Required action
State only how many lines below include the string "beside".

(Stored items)
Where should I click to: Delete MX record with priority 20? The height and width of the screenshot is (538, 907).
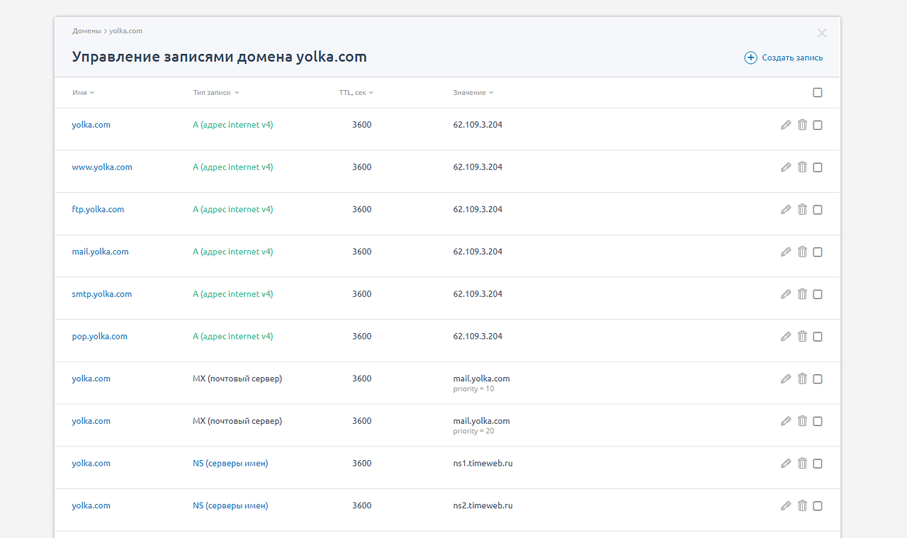(802, 421)
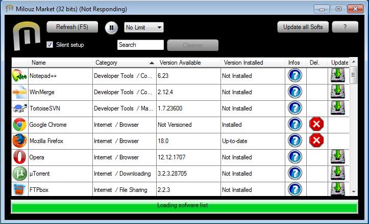Image resolution: width=369 pixels, height=224 pixels.
Task: Sort by the Category column header
Action: pyautogui.click(x=124, y=63)
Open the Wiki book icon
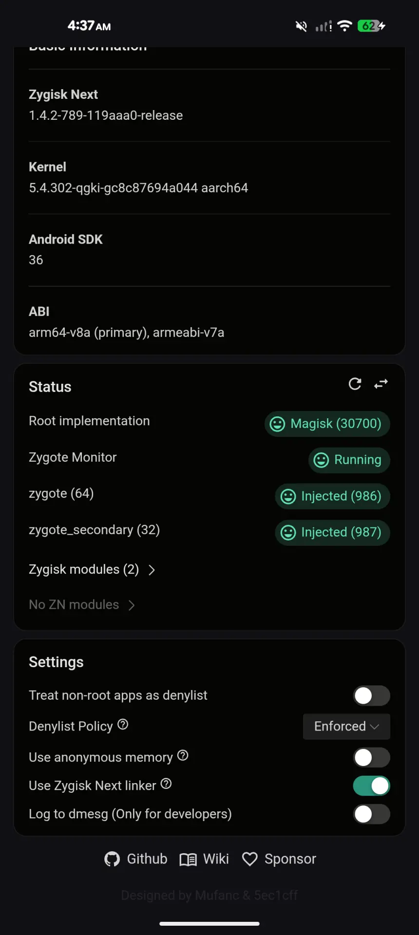 tap(188, 860)
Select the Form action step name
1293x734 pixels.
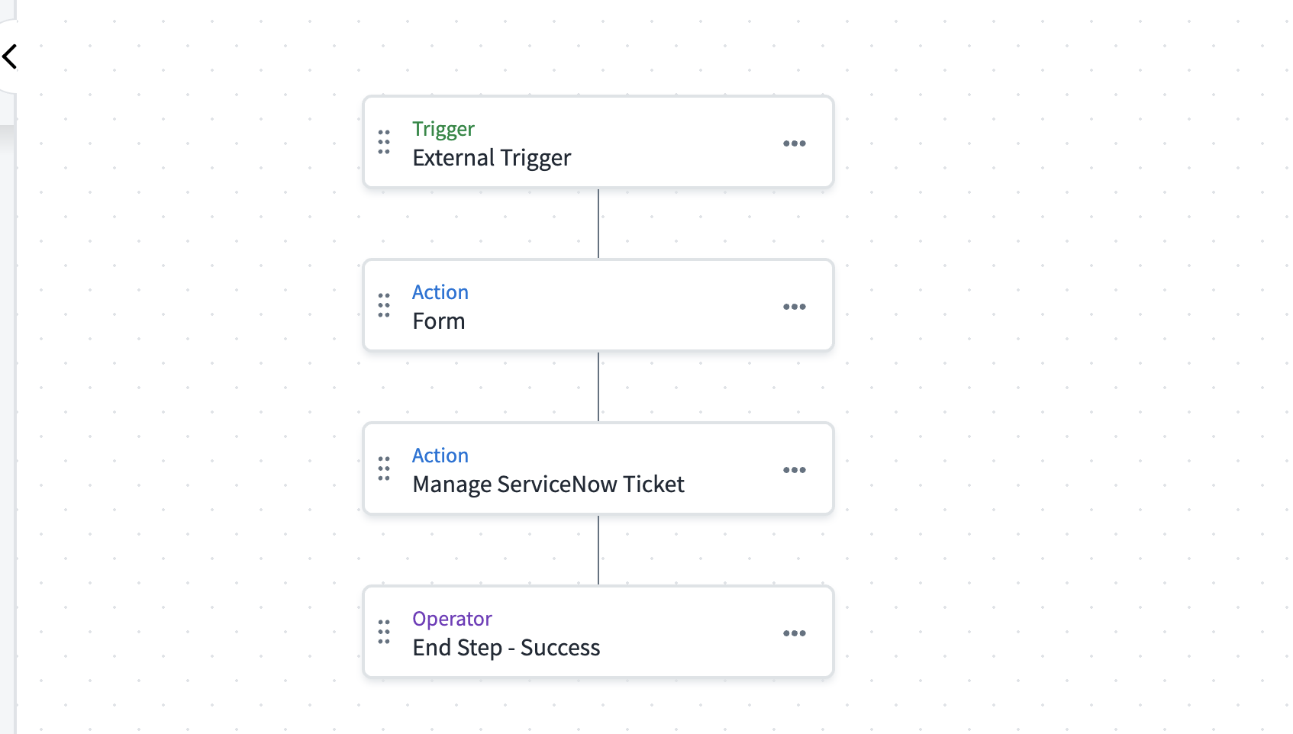coord(439,321)
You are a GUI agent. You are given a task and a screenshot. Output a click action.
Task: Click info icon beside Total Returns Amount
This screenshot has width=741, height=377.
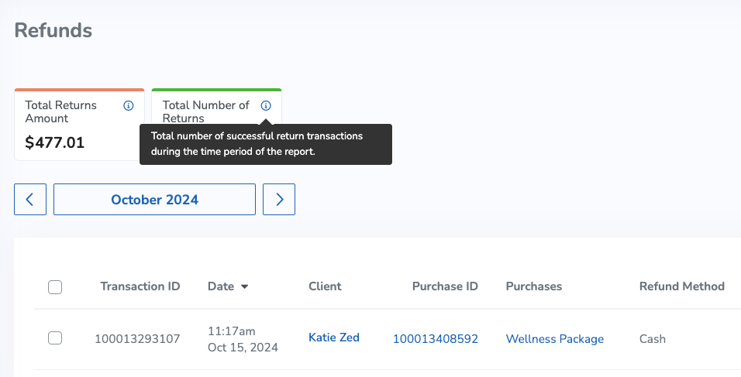tap(128, 106)
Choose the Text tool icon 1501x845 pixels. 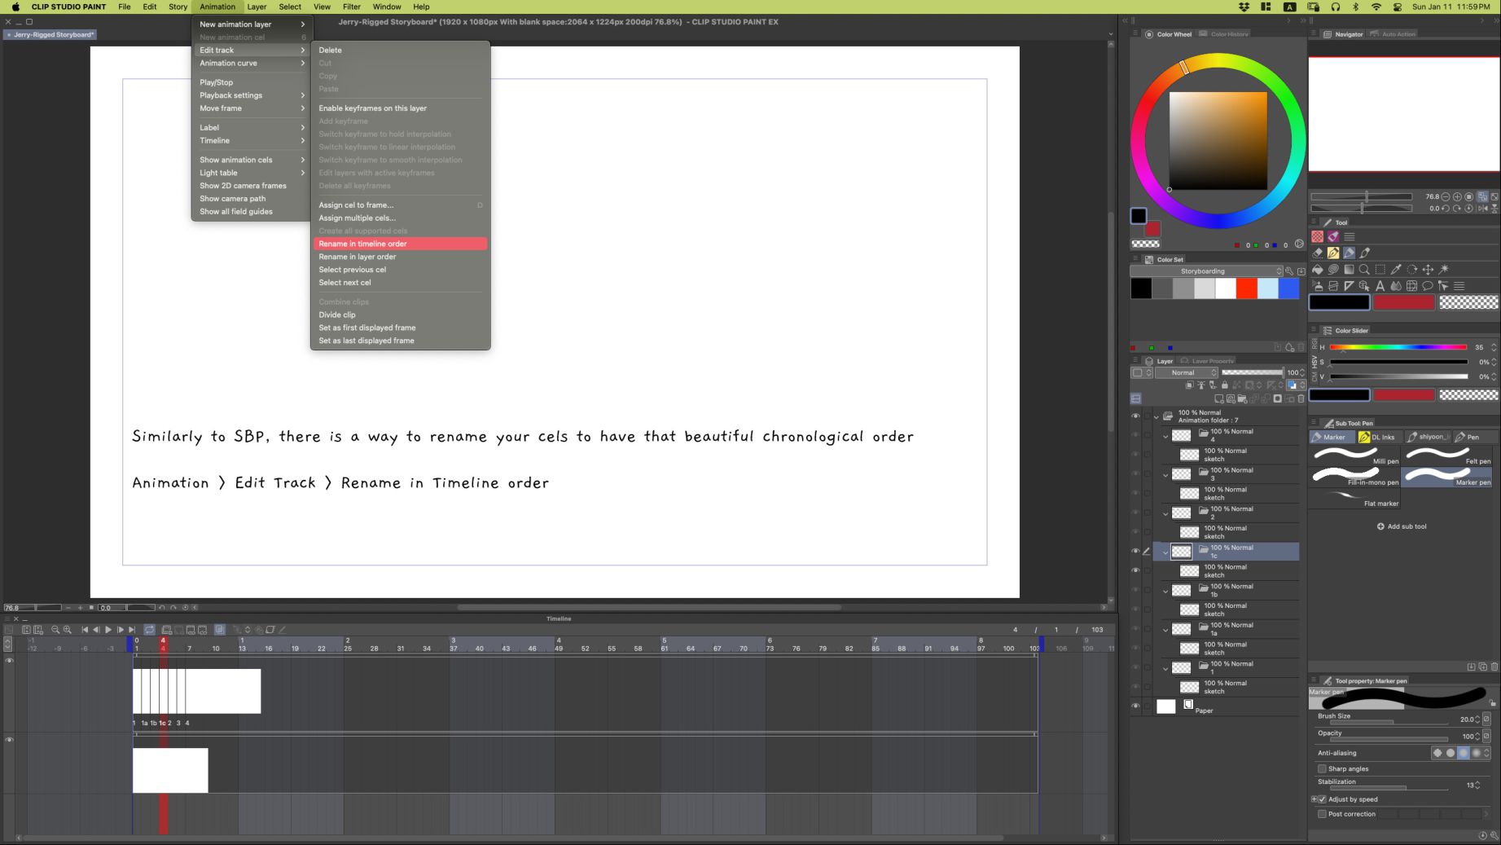[1380, 286]
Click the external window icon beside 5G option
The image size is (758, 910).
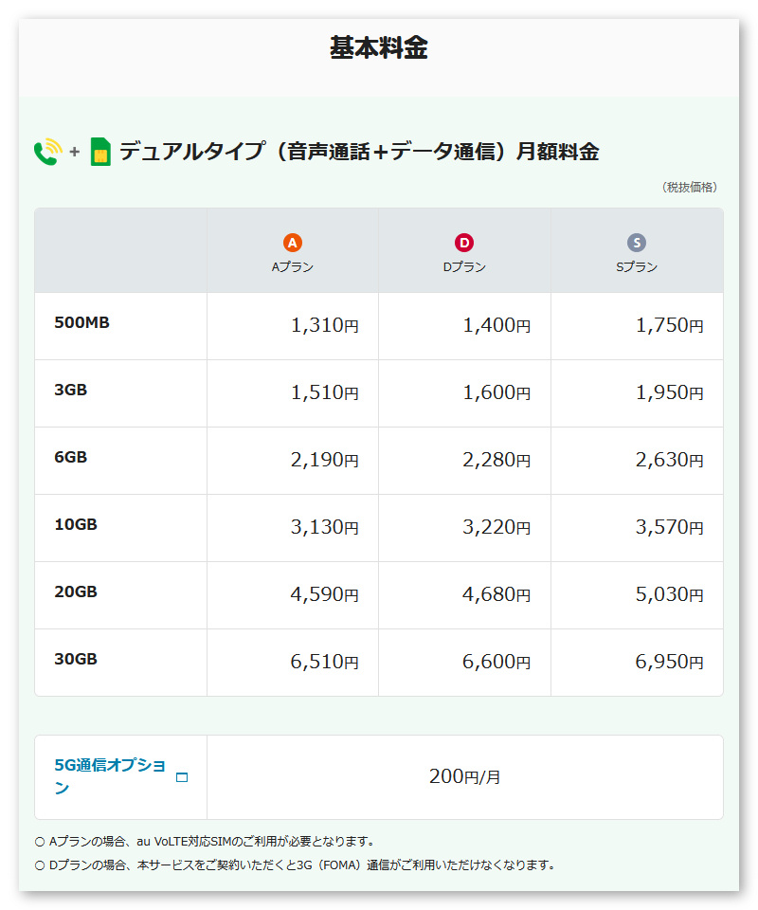[182, 777]
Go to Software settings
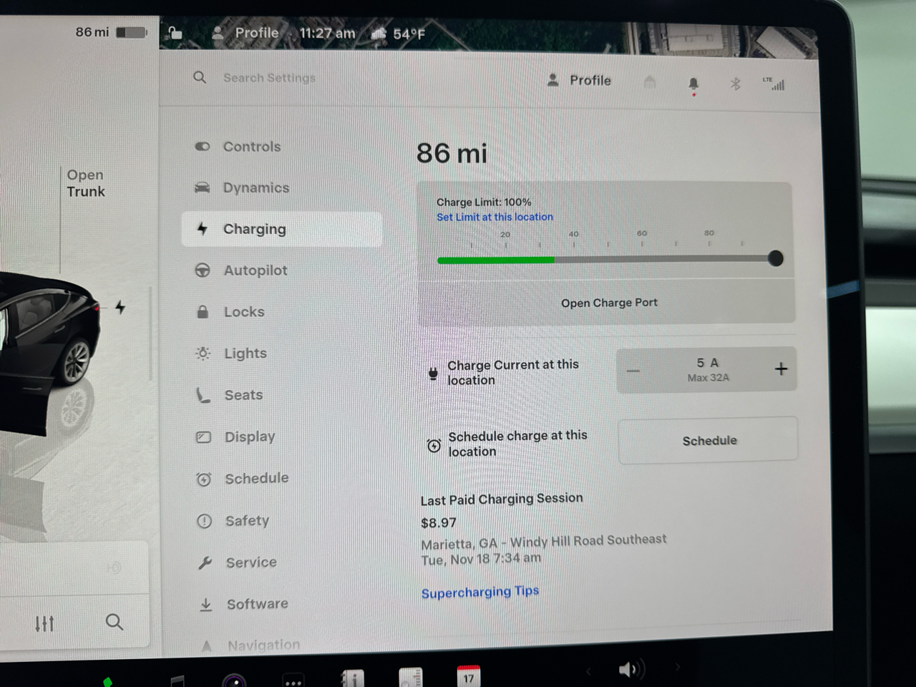The height and width of the screenshot is (687, 916). tap(257, 604)
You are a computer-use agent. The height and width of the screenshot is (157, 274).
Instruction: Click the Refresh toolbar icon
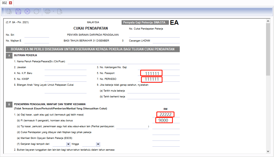pos(36,11)
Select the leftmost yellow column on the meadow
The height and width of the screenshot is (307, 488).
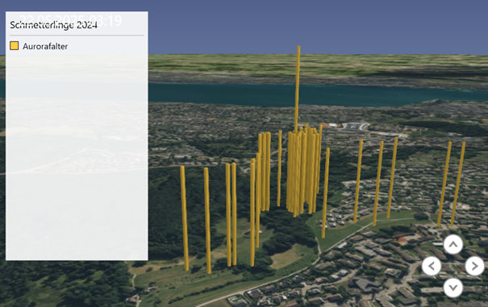click(x=184, y=218)
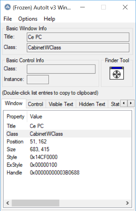The width and height of the screenshot is (136, 211).
Task: Click the AutoIt logo in title bar
Action: coord(8,7)
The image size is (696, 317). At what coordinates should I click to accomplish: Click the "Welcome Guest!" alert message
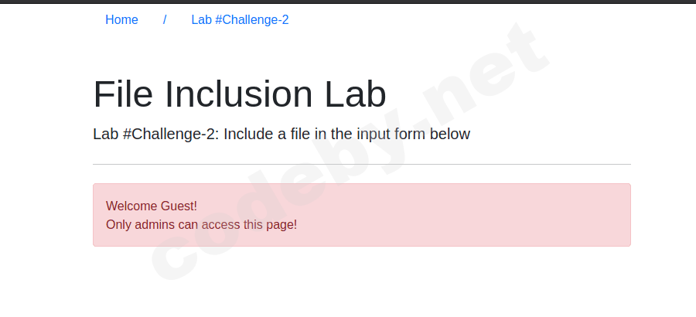pos(152,206)
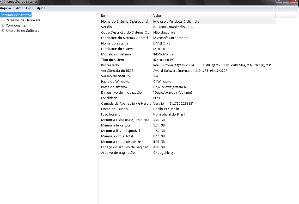This screenshot has width=299, height=204.
Task: Select the Nome do Sistema Operacional row
Action: 125,22
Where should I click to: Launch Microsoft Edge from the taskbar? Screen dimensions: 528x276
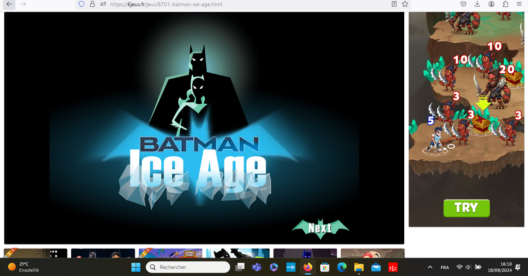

Exercise answer
2